Somers Point, New Jersey; United States;
- Broadcast area: Ocean City
- Frequency: 90.5 MHz
- Branding: Hope FM

Programming
- Format: Defunct (was Christian radio)

Ownership
- Owner: Hope Christian Church of Marlton, Inc.

History
- First air date: October 22, 2000
- Last air date: July 26, 2021
- Former call signs: WXGN (1996–2020)

Technical information
- Licensing authority: FCC
- Facility ID: 32338
- Class: A
- ERP: 500 watts
- HAAT: 25 meters (82 ft)
- Transmitter coordinates: 39°16′48″N 74°34′34″W﻿ / ﻿39.280°N 74.576°W

Links
- Public license information: Public file; LMS;

= WLOM (FM) =

WLOM (90.5 FM) was a radio station licensed to the community of Somers Point, New Jersey.

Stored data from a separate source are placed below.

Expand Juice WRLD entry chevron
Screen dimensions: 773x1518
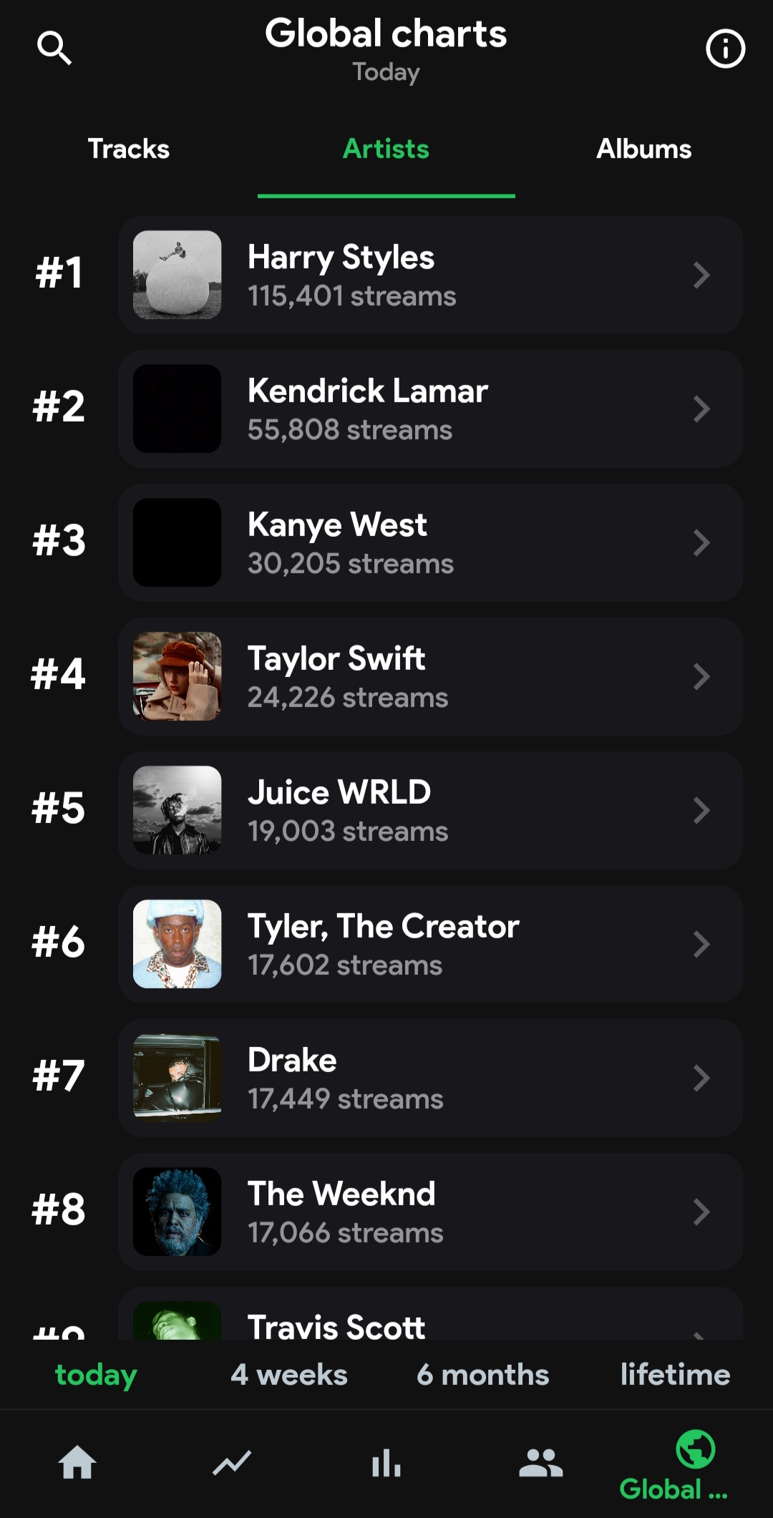click(x=701, y=810)
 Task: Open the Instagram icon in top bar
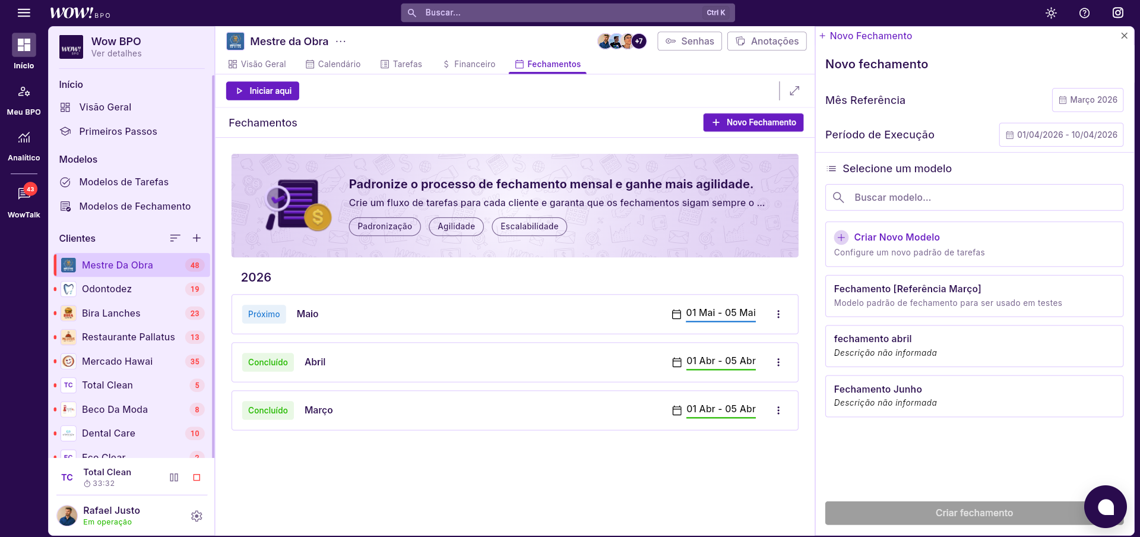pyautogui.click(x=1117, y=13)
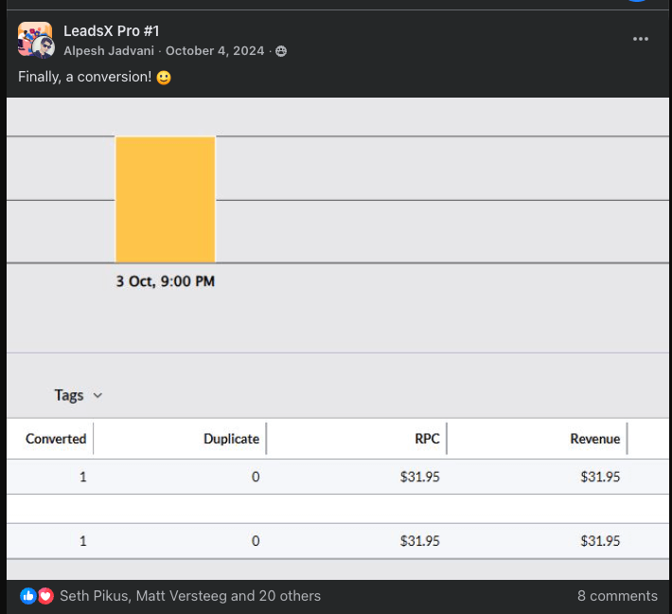
Task: Click the 3 Oct, 9:00 PM axis label
Action: (x=166, y=281)
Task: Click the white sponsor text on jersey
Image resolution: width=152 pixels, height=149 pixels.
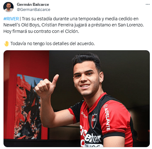Action: 90,136
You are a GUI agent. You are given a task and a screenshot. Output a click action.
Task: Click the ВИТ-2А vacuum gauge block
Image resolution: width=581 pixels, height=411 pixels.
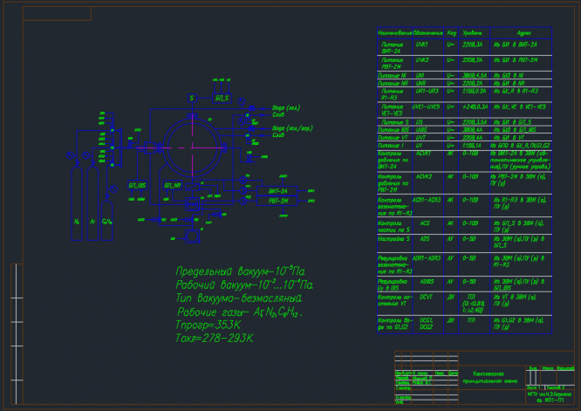tap(277, 191)
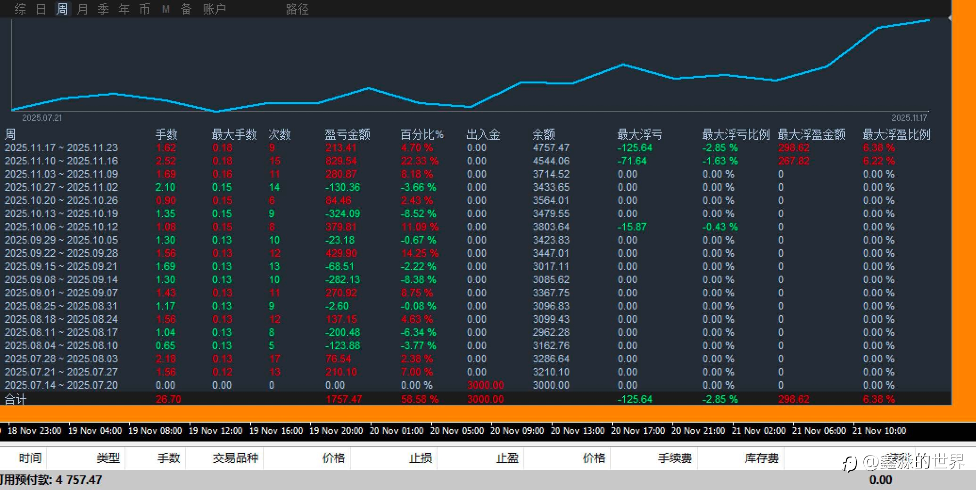Click the 交易品种 column header in trade table

pyautogui.click(x=235, y=458)
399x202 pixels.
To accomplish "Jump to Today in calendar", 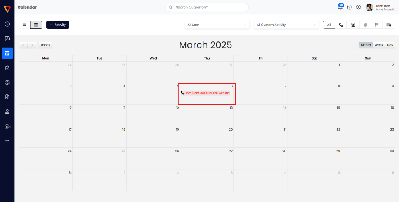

The station went on the air with a Contemporary Christian Music format on October 22, 2000. As WXGN, original licensee Joy Broadcasting, Inc. was granted the original construction permit on February 9, 1996.

Effective August 17, 2020, Joy Broadcasting sold WXGN to Hope Christian Church of Marlton, who began broadcasting their "Hope FM" Christian radio format. The station changed its call sign to WLOM on August 24, 2020.

On July 26, 2021, Hope Christian Church surrendered the WLOM license for cancellation. Simultaneously, it filed to upgrade another Hope FM transmitter, WWFP in Brigantine.